→ **Collected data entries**

=-=-=-=-=

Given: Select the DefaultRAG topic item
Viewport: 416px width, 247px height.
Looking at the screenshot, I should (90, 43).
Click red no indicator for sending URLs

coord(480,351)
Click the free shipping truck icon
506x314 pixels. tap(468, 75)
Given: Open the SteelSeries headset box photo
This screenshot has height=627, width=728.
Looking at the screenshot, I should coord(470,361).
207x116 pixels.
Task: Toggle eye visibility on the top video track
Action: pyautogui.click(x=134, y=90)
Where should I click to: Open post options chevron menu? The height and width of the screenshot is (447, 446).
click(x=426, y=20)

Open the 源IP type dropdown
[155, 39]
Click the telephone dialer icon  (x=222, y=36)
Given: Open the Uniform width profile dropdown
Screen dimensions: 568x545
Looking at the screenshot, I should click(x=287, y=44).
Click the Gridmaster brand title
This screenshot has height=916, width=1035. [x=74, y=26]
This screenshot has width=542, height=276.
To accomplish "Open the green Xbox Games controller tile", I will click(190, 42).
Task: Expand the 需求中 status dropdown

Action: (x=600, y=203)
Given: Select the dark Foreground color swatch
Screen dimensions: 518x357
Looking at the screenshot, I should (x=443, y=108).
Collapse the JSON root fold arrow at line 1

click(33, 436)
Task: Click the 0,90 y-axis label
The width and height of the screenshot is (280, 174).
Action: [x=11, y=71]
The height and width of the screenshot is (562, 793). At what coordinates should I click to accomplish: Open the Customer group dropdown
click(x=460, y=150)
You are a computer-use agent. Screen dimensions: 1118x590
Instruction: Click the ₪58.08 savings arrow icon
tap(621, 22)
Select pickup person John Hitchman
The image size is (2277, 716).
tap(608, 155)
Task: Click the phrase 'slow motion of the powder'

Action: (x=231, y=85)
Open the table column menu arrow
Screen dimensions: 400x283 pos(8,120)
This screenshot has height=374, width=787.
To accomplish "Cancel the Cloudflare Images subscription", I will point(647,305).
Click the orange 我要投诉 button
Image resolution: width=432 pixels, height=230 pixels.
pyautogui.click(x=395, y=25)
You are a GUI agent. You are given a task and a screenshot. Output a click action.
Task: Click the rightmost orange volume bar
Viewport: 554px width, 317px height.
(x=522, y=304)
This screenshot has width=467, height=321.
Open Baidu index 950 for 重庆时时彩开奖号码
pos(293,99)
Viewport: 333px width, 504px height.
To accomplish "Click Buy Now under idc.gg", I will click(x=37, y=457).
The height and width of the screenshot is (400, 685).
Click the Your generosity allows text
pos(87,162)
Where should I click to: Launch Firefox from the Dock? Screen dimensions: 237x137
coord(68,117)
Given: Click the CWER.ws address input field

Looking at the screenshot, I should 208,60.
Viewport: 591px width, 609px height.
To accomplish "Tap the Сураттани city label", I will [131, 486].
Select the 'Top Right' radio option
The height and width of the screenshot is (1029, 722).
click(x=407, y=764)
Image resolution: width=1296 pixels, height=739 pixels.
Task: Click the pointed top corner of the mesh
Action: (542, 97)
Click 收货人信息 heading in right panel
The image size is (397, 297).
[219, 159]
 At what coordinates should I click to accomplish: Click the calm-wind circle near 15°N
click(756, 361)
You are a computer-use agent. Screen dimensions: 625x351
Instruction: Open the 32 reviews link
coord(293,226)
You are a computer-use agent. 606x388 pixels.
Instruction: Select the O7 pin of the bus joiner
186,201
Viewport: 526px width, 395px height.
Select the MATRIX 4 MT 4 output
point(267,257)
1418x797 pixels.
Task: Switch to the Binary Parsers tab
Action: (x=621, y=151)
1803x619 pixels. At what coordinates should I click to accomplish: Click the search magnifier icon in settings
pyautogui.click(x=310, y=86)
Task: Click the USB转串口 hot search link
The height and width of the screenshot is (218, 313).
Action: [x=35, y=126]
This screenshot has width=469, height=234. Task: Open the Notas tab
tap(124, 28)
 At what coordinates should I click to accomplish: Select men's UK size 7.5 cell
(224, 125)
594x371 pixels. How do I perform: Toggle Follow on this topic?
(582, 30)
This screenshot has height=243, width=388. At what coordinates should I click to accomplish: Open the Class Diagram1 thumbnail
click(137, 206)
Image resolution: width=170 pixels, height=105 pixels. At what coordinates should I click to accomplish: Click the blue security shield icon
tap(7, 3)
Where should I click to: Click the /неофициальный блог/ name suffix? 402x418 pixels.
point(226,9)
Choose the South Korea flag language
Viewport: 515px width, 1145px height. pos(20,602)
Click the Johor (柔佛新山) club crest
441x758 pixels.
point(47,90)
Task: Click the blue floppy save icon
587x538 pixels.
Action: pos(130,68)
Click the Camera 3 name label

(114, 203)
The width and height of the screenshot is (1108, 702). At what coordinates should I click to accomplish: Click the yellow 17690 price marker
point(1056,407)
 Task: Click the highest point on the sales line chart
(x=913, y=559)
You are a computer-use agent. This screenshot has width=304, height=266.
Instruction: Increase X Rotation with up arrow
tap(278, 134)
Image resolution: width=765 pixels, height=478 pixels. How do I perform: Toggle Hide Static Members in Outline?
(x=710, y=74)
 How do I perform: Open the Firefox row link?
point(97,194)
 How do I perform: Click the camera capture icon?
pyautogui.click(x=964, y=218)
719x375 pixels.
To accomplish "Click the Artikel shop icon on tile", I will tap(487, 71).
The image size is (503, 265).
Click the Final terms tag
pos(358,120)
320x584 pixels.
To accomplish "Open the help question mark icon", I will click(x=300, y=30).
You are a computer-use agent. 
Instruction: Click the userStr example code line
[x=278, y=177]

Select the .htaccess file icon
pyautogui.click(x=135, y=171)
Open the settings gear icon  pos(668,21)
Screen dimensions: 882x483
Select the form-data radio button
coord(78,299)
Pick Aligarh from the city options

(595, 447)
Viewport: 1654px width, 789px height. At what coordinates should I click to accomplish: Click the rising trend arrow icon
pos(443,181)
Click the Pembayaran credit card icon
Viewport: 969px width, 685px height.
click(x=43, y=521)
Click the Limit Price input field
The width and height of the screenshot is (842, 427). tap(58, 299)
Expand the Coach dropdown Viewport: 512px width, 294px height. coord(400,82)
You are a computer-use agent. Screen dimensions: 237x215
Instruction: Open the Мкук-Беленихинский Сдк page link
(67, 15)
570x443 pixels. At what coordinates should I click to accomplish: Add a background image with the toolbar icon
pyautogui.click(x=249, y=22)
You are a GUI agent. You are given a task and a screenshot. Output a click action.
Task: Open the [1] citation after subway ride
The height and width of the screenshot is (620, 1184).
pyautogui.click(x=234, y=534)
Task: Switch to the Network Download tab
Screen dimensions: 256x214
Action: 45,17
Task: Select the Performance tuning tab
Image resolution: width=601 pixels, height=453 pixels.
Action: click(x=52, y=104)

=-=-=-=-=

→ **THE PROBLEM**
Above are the records. Print exactly, and only, the lines from the line with "320x584 pixels." to the line with "Open the settings", both inclusive.

→ **EXPECTED ANSWER**
320x584 pixels.
To accomplish "Open the help question mark icon", I will click(x=300, y=30).
You are a computer-use agent. 
Instruction: Click the userStr example code line
[x=278, y=177]

Select the .htaccess file icon
pyautogui.click(x=135, y=171)
Open the settings gear icon  pos(668,21)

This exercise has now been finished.